Liebes Forum,
derzeit suche ich, gemeinsam mit einem regelmäßigen Mitspieler, nach einem Regelsystem, um Fantasy-Schlachten zu spielen. Von dieser Suche möchte ich hier berichten, weil die (kurzen) Berichte über die verschiedenen Regelsysteme vermutlich den einen oder anderen hier interessieren.
Unsere Ansprüche sind:
- wir wollen große Schlachten darstellen, keine Geplänkel (Geplänkel sind ein anderes Thema)
- 15mm-Maßstab
- relativ kleine Tische. Idealerweise wollen wir auf 60x60 cm spielen, max. auf 120 x 90 cm
- Basierung mit Multibases; kein Entfernen einzelner Verluste
- recht zügiges Spiel; idealerweise unter zwei Stunden
- Kein DBX-Derivat (das ist eine völlig willkürliche Setzung; mein Mitspieler mag das für Fantasy halt nicht)
- Idealerweise ist eine Base eine Einheit (das ist eine Präferenz, keine zwingende Anforderung)
- Darstellen wollen wir Armeen in der Art von Warhammer, Demonworld, aber auch nach literarischen Vorbildern wie Tolkien, Williams etc.
Aufgrund dieser Voraussetzungen fällt einiges schonmal raus: Warmaster braucht sehr große Tische. HotT und DBA 3 sind sehr gute Systeme, aber halt DBX. Warhammer und Nachfolger haben das Entfernen einzelner Verluste.
Was andere spielen und die Frage der Kompatibilität sind uns weitgehen egal. Es macht eh praktisch niemand 15mm-Fantasy. Und wenn, dann ist es praktisch immer HotT. Und dafür habe ich eh ein paar Armeen, die ich auch behalten werde. Jenseits von HotT gibt es aber wirklich fast nichts. Insofern kann man auch einfach das machen, was man wirklich machen will - man muss es ja eh allein oder im kleinsten Kreis machen.

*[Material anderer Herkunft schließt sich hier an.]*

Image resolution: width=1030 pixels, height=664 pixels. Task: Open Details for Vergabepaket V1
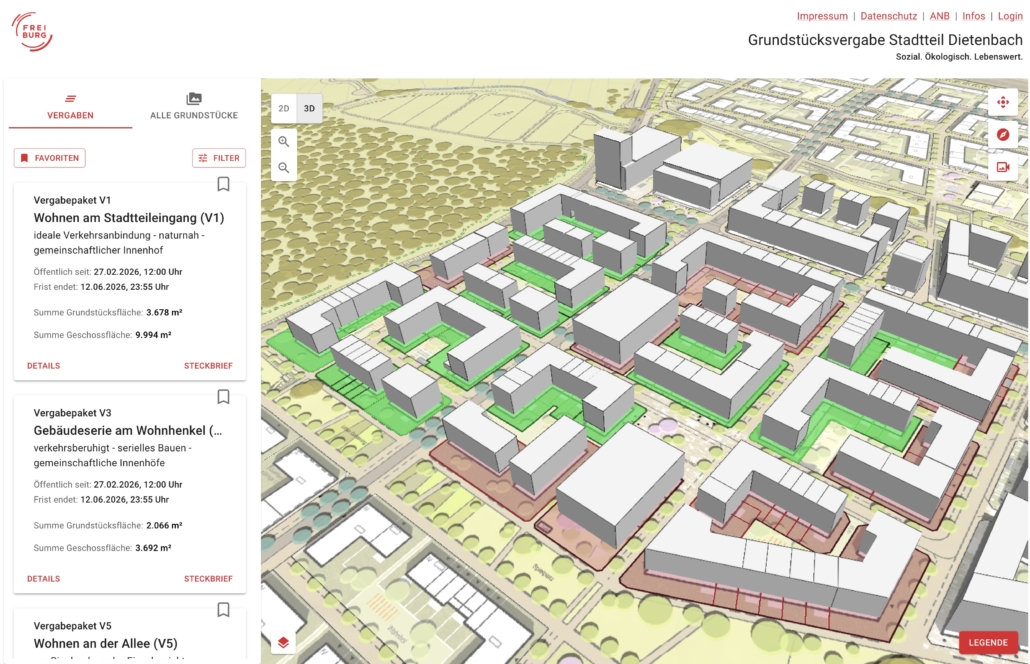[x=44, y=366]
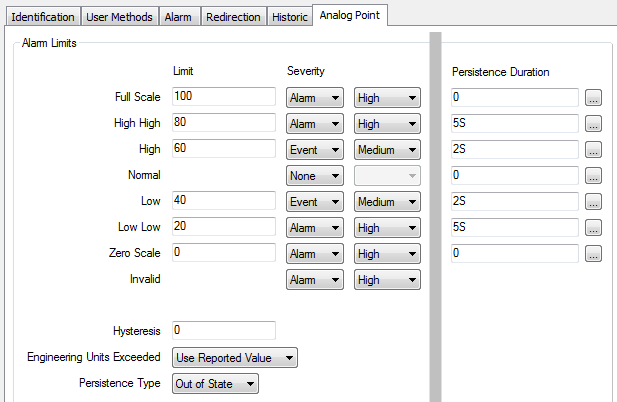Go to the Redirection tab
Screen dimensions: 617x402
(x=234, y=17)
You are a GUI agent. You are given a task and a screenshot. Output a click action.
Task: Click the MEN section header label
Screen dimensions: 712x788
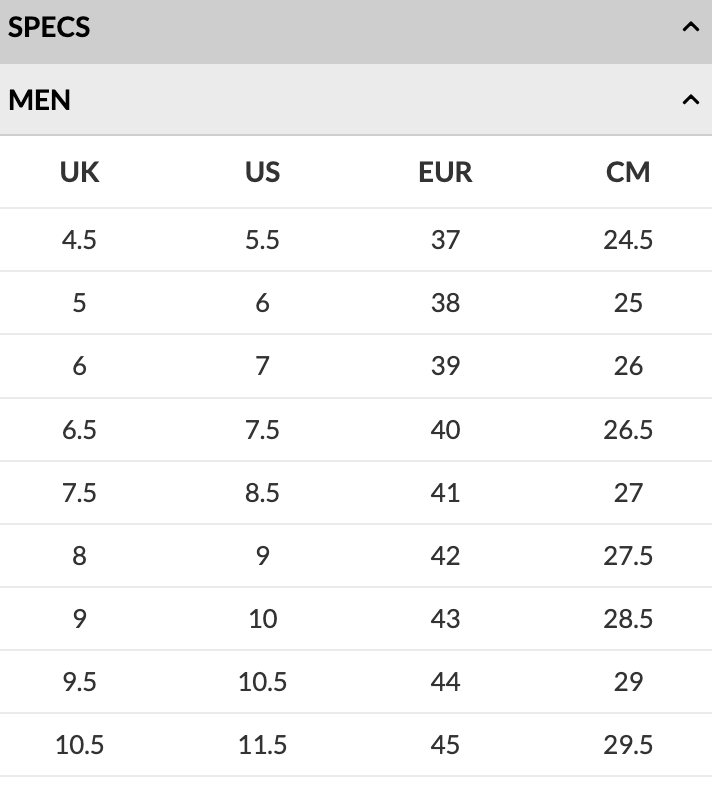[40, 100]
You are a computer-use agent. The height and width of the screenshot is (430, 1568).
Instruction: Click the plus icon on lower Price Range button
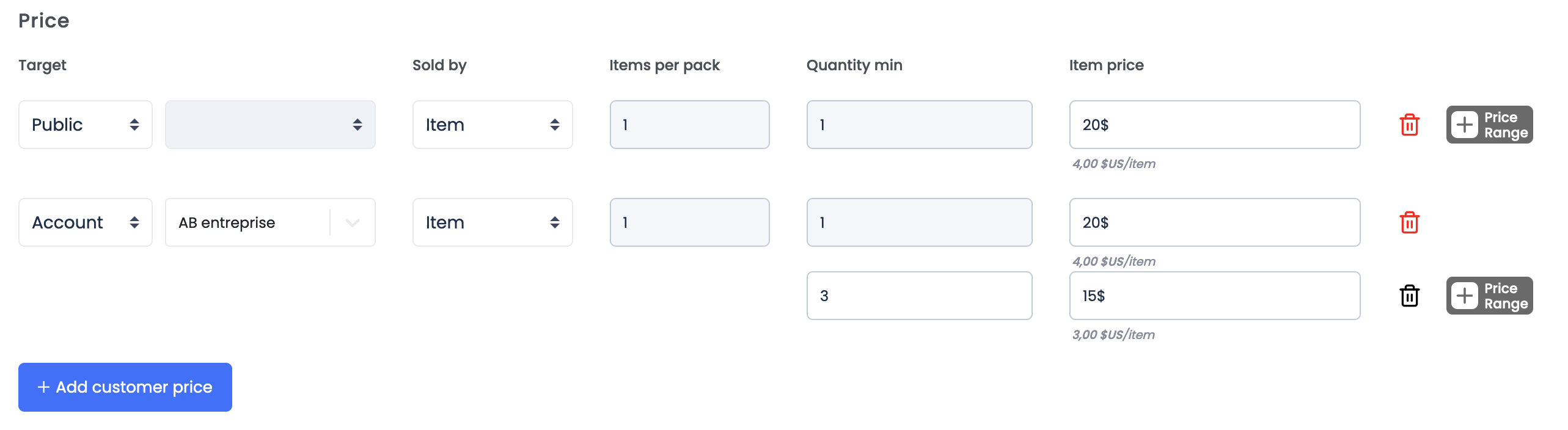click(x=1465, y=296)
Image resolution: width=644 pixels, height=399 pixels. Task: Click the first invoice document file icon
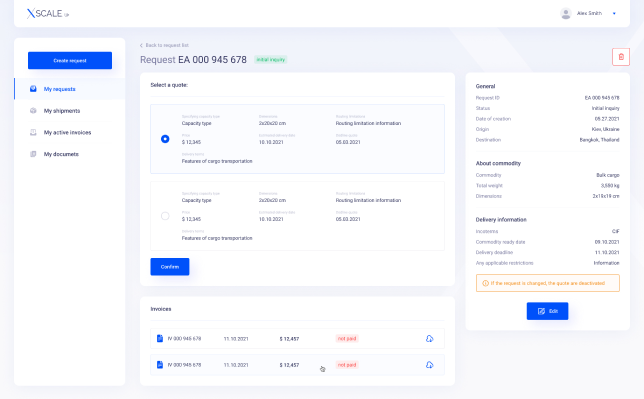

Hier also Berichte, was wir probiert haben. Die Berichte werden ergänzt werden, wenn wir weitere Regeln probieren.
Kommentare und eigene Gedanken und Erfahrungen sind sehr erwünscht.
(Anmerkung: Ich habe einiges aus meinen Berichten im Tanelorn-Forum kopiert, eingefügt und leicht verändert. Ich denke, das ist kein Problem - merke es aber an, damit niemand sich den Kopf zerbrechen muss, wenn es zufällig auffällt.)
Dragon Rampant
Wir haben Zwerge (Warlord, zwei Einheiten Axe Thanes, eine Einheit Armbrustschützen) gegen Goblins (Overlord, Bärenreiter, vier Einheiten Warriors) gespielt. Die Zwerge haben die Goblins fast ohne eigene Verluste besiegt. Der Versuch, die Zwerge einzukessen, misslang, weil die Goblins schnell geflüchtet sind. Wir fanden es OK, aber die taktische Tiefe war uns nicht ausreichend. Letztlich fällt das wohl raus, weil es eben doch ein Geplänkel-Spiel ist. Wir wollen Einheiten mit Ausrichtung und Flanken.
Einiges ist in den Regeln auch Lückenhaft. Sichtlinien sind überhaupt nicht definiert, Deckung und Geländeauswirkungen ziemlich vage. Und das Spiel sieht nur mit einzeln basierten Figuren richtig aus und es ist sicher auch schöner, wenn man Verluste entfernt. Man kann das natürlich auch so spielen, aber es fühlt sich nicht richtig an.
Fantastic Battles
Das Spiel hat einige Regellücken, die ergänzt werden müssen. Geometrisch ist es leider potentiell durchaus hakelig. Vor allem die relative Ausrichtung von Einheiten zueinander, die Auswirkungen von Zudrehen, die Frage, wer wen wann noch Beschießen und Angreifen darf etc. sind leider nicht so klar, wie man es sich wünschen würde. Insgesamt etwas viel kleinteiliges Gefriemel. Riesen fallen um, wenn sie sterben und können dabei Schaden machen. Leider ist völlig unklar, wie genau das funktioniert. Für "uphill" gibt es einen Malus für den Gegner - aber "uphill" ist nicht definiert. Hügel sind extrem wichtig, aber es gibt keine vernünftigen Regeln für den Geländeaufbau. Die Bewegungsregeln sind sehr schwammig. Flanken- und Rückenangriffe und deren Bedingungen sind weder für den Beschuss noch für den Nahkampf gut definiert.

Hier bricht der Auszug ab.